This is Your Year to get Financially Fit

Knowing what you want in life - a bigger house, a new car, financial freedom to do the things you want, or a comfortable retirement when you're ready - well that's the easy part.

Figuring out just how to get there is where the challenge comes in. But with a little know-how and a well-laid plan, achieving your goals is possible. You just have to know where to start and be willing to do the work to get the results you're after. Just like getting in shape physically.

IT ALL STARTS WITH A PLAN.

While a cool million might be on everyone’s retirement wish list, it might not be an achievable reality for you, or even necessary for that matter. That’s why the first step is an important one, SET REALISTIC GOALS.

Don’t just say “I want to retire someday with a lot of money”, MAKE YOUR GOALS MEASURABLE. Determine how much you need and when you want to have it. For example, “By the age of 65 I will have $300,000 in my investment portfolio for retirement”.

So what’s in your retirement portfolio? BE SPECIFIC. Registered Savings Plans like a TFSA or RRSP complement one another perfectly as they give you both short-term and long-term options. As both are eligible for a range of investments, including term deposits, you’ll have maximum flexibility depending on your timeframe and risk level.

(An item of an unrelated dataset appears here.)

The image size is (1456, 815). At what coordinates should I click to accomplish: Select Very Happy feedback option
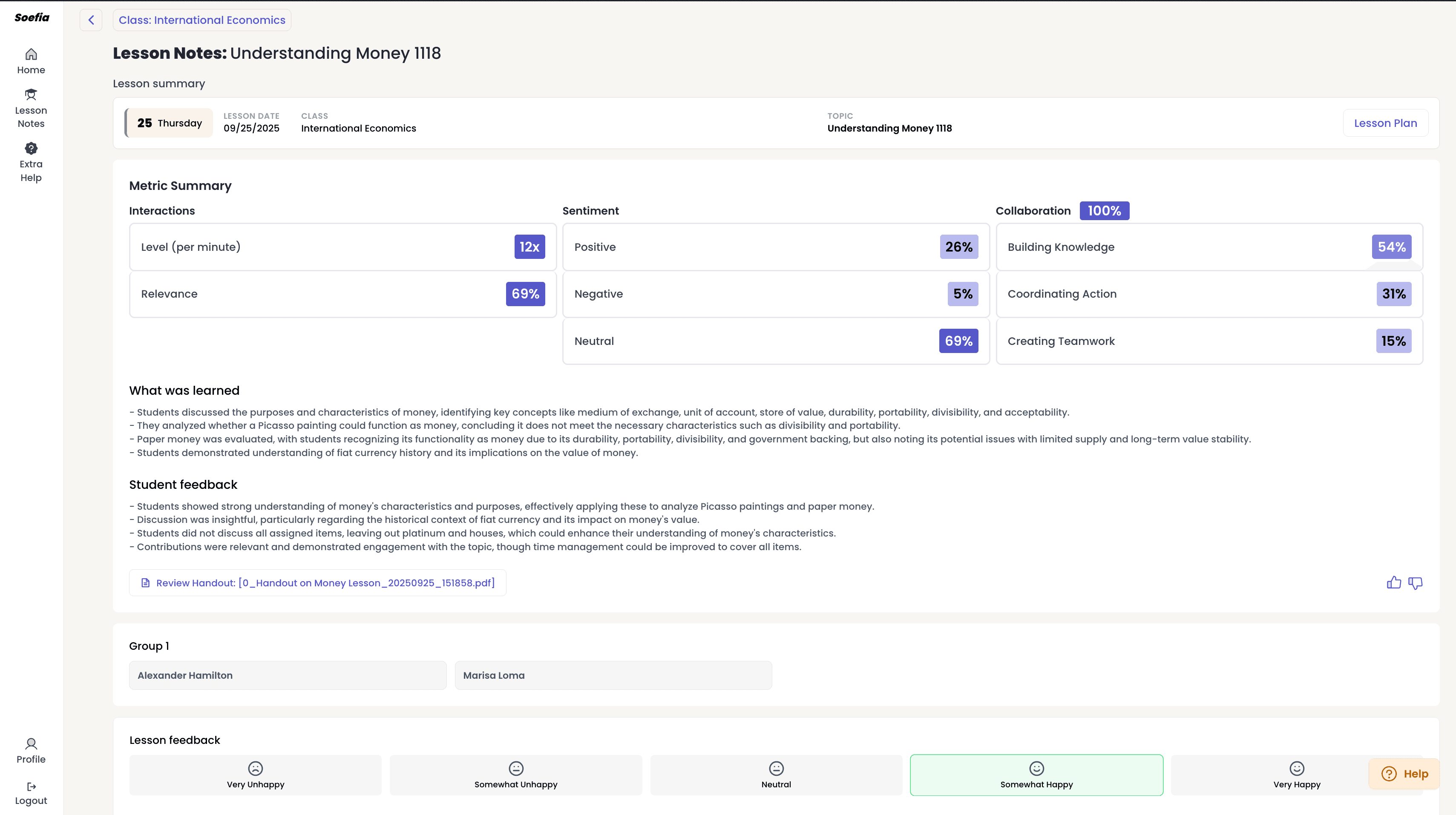(1297, 775)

Now you can break it down into the steps you need to take to get you there. CREATE AN ACTION PLAN. This is where our expert Financial Advisors can help by looking at your entire financial picture to determine the products that will be right for you and your needs.

While your strategy will vary greatly from someone else’s, seeing a winning strategy in action can sometimes be a great motivator. Below are two examples of a member’s financial picture at retirement, showing how mindful planning can make all the difference in helping you achieve “retirement readiness”.

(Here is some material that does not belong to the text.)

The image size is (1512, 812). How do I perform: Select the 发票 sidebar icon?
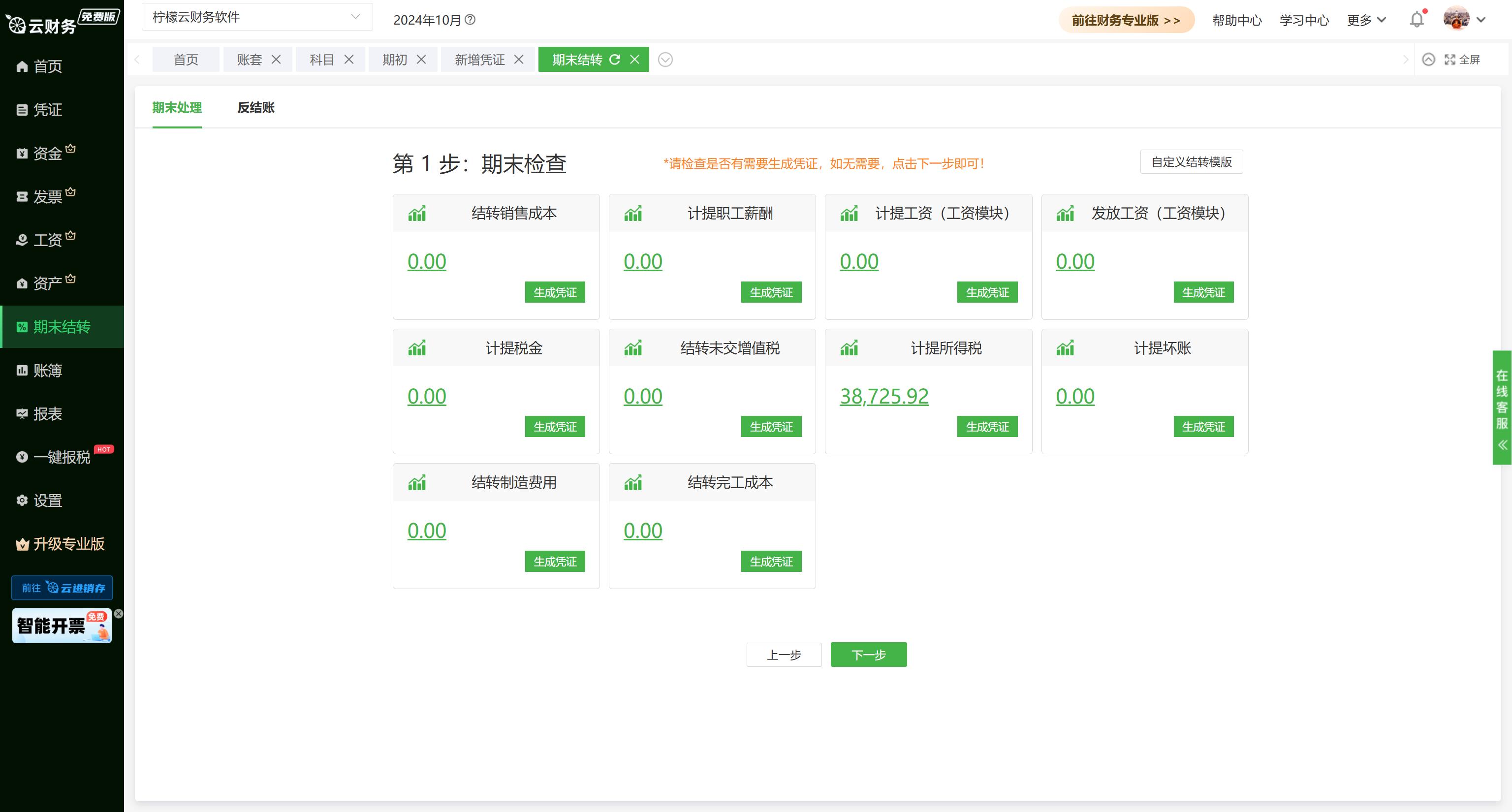(47, 196)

Maria has earned $60,000 annually for the past 10 years. When she began her career in 1984, she earned $30,000 annually which increased to $40,000 in 2004. During that period, her employer contributed 5% of her annual income to her pension, which totaled $94,046 when she retired. Maria didn’t contribute to her pension plan nor did she save additional funds to augment her retirement income.

Karen’s situation is similar to Maria’s in all respects except she saved $300,000 over the years to ensure that she could maintain her current lifestyle after her pension plan was depleted at age 71. In order to accumulate $300,000 in RRSPs at an average of 5% return on investments, Karen saved $368 monthly for 30 years.

 

While the above examples are vast generalizations for illustrative purposes only and likely do not totally represent your own circumstances, they do present some of the factors you need to consider when planning for retirement.

With a little planning, some well-placed effort and a bit of encouragement along the way, you can get financially fit and stay there. We’ll be with you every step of the way and we’re here to offer the motivation you need to reach your goals again and again. Think of us as your personal trainer for staying financially fit year after year.